◆ Exercise objective ◆
The response must consist of the lines below from the one with "Task: Check the" through the one with "Viewport: 1568px width, 714px height.", exactly as they appear and with both ends kept.

[Dataset records]
──────────

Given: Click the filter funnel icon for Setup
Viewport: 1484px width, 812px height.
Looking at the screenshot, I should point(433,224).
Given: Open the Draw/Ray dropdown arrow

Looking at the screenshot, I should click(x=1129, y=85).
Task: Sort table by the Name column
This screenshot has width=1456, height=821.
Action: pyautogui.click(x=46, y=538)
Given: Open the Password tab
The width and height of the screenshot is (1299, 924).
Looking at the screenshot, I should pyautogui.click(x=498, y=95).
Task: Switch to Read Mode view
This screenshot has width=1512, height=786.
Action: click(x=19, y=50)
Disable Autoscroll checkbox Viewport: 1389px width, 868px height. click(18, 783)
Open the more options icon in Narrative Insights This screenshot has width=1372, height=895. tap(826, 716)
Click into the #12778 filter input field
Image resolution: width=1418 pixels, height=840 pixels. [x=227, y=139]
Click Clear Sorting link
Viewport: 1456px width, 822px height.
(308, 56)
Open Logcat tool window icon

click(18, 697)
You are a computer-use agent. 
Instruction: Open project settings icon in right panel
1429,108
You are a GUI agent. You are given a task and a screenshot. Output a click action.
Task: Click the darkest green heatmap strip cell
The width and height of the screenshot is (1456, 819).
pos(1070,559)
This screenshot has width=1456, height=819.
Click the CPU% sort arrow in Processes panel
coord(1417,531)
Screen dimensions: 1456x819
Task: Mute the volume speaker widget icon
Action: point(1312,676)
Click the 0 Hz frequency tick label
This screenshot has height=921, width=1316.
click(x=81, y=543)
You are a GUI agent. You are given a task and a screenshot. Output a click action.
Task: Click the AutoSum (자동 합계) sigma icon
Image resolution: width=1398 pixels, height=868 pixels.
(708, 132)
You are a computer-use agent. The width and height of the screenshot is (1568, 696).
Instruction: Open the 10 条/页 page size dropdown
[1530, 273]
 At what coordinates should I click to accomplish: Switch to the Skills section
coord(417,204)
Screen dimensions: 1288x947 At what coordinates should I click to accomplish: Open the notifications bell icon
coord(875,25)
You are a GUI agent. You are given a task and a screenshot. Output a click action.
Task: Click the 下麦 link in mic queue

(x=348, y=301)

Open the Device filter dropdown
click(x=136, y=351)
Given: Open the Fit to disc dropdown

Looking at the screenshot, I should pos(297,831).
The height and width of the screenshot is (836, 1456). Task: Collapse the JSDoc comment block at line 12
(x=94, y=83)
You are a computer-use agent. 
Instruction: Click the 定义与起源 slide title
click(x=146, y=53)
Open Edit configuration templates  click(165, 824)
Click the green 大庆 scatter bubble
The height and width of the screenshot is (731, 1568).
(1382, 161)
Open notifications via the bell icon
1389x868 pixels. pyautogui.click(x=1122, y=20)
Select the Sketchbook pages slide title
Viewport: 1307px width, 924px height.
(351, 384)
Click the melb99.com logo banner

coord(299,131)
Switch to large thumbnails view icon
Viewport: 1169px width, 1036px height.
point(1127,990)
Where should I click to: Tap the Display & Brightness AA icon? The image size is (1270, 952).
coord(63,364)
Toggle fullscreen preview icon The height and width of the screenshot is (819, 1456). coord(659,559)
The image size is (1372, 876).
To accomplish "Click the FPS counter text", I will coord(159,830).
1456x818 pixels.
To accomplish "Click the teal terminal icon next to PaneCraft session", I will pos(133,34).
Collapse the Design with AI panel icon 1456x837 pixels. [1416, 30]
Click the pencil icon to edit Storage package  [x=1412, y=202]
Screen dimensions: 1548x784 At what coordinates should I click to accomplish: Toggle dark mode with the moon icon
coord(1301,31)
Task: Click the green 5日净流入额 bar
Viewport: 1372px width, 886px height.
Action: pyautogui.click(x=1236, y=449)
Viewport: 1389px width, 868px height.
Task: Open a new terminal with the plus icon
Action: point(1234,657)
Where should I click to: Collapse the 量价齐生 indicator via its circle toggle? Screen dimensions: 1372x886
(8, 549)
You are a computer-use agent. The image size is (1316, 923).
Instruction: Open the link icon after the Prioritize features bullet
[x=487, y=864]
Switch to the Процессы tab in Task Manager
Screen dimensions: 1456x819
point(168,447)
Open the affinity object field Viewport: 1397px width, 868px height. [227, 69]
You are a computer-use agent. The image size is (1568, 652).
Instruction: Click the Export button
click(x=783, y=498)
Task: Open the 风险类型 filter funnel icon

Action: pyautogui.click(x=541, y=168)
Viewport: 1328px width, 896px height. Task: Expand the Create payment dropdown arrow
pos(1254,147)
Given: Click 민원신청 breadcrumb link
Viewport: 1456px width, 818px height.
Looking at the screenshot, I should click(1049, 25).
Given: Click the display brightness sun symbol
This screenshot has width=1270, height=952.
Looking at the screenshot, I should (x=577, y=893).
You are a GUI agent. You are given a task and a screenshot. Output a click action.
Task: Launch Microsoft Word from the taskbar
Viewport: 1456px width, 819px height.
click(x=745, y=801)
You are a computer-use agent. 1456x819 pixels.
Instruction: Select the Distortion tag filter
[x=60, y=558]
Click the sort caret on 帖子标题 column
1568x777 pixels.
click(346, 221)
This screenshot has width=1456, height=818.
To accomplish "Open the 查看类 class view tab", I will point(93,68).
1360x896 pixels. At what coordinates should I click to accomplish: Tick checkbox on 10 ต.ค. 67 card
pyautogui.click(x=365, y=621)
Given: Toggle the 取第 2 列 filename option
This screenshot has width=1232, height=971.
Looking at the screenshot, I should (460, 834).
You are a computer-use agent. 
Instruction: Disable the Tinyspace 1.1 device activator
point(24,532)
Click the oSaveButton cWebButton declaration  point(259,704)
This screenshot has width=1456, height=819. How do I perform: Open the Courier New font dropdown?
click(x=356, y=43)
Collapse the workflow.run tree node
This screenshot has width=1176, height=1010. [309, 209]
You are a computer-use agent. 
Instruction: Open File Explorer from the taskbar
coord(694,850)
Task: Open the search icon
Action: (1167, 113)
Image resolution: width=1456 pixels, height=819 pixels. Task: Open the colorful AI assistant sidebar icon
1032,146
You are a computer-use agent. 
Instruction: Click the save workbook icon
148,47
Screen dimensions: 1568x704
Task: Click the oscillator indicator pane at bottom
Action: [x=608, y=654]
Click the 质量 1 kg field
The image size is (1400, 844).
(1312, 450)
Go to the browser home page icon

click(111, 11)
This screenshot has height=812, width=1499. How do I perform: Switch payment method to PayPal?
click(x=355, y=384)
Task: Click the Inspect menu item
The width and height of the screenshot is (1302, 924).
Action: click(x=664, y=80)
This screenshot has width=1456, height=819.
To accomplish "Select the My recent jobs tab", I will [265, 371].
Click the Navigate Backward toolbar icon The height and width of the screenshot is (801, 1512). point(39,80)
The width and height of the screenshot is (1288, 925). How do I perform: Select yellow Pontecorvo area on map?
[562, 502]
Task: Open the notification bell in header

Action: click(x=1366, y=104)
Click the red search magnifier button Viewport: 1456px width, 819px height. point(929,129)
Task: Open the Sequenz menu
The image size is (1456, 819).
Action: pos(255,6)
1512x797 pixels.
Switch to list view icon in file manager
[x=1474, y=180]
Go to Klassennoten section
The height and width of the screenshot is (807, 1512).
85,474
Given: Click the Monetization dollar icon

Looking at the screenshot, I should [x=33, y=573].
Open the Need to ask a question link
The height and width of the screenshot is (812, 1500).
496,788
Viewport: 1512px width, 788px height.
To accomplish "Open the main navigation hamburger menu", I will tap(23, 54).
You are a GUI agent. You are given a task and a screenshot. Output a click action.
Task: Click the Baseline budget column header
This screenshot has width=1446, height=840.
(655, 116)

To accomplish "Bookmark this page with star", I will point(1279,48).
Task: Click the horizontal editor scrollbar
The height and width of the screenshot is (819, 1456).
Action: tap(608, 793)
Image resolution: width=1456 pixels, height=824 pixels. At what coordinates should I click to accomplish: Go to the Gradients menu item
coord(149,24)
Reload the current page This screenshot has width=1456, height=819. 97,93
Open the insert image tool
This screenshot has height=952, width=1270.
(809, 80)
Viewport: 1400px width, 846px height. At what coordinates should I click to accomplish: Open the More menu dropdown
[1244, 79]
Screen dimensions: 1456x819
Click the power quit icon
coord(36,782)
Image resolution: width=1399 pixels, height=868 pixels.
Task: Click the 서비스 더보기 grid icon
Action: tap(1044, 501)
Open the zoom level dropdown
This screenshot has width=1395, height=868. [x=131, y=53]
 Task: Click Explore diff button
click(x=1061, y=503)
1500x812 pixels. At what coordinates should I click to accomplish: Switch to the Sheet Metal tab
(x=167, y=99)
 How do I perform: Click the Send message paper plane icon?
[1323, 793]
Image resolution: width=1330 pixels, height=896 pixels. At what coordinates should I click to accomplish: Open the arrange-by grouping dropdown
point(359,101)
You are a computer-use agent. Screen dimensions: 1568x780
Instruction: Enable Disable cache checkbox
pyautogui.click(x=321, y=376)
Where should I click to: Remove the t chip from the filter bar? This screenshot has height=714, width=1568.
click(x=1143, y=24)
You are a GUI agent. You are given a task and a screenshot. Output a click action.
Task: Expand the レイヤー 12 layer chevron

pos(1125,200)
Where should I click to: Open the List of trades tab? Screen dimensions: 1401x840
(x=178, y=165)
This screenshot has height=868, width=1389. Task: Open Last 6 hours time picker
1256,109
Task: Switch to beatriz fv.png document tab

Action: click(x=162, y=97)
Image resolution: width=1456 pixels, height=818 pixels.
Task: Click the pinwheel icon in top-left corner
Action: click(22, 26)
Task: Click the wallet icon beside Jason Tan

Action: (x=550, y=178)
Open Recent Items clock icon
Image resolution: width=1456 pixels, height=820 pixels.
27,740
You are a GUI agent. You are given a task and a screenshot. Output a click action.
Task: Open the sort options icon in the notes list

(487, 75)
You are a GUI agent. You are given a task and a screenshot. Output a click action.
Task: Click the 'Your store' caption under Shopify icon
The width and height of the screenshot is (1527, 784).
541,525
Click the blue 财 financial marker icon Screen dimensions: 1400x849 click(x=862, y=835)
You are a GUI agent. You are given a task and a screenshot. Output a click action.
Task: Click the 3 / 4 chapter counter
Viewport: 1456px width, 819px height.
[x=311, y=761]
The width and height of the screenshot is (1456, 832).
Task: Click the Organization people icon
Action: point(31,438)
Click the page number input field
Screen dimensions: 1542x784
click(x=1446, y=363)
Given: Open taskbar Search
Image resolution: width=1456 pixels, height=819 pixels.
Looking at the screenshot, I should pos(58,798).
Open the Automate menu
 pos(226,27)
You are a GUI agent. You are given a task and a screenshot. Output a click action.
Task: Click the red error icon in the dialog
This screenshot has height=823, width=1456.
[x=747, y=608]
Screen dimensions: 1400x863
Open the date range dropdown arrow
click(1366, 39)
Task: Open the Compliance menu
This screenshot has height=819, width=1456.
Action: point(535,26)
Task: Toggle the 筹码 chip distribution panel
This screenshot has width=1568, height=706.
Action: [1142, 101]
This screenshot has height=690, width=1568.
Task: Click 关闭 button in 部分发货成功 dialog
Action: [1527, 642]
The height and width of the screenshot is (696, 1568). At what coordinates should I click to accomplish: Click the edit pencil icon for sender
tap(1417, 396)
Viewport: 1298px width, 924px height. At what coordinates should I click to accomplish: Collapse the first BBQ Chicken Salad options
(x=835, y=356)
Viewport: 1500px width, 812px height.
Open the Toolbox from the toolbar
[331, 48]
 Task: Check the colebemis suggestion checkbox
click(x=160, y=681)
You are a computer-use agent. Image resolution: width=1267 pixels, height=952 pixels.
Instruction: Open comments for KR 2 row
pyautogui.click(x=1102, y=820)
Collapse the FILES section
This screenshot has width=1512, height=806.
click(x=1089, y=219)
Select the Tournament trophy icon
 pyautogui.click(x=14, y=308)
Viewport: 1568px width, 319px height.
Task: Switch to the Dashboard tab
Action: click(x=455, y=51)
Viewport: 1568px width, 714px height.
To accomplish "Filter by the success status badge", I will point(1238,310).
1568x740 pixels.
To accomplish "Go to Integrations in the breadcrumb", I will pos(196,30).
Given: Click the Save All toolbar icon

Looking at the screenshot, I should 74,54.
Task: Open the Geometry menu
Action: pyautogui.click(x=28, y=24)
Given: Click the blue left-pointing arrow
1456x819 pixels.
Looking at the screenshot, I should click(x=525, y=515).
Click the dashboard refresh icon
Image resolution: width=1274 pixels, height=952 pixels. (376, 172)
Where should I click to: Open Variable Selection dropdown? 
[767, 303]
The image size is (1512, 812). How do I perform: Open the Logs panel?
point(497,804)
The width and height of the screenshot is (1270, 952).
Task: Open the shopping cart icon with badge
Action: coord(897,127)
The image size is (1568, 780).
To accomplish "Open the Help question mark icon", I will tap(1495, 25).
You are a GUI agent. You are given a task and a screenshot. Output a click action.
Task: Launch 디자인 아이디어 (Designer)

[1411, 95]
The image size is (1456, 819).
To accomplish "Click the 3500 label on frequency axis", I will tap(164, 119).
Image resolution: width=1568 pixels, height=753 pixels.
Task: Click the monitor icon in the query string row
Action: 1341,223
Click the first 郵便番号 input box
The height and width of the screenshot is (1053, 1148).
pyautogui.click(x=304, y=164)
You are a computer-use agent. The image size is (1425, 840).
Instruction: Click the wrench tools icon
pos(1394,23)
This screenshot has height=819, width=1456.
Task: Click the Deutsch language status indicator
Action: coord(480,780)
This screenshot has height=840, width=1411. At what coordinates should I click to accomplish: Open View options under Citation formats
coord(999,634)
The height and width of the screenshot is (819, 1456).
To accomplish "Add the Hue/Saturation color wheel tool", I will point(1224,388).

──────────

◆ Result below ◆
 Task: Check the colebemis suggestion checkbox
click(x=160, y=681)
You are a computer-use agent. Image resolution: width=1267 pixels, height=952 pixels.
Instruction: Open comments for KR 2 row
pyautogui.click(x=1102, y=820)
Collapse the FILES section
This screenshot has width=1512, height=806.
click(x=1089, y=219)
Select the Tournament trophy icon
 pyautogui.click(x=14, y=308)
Viewport: 1568px width, 319px height.
Task: Switch to the Dashboard tab
Action: click(x=455, y=51)
Viewport: 1568px width, 714px height.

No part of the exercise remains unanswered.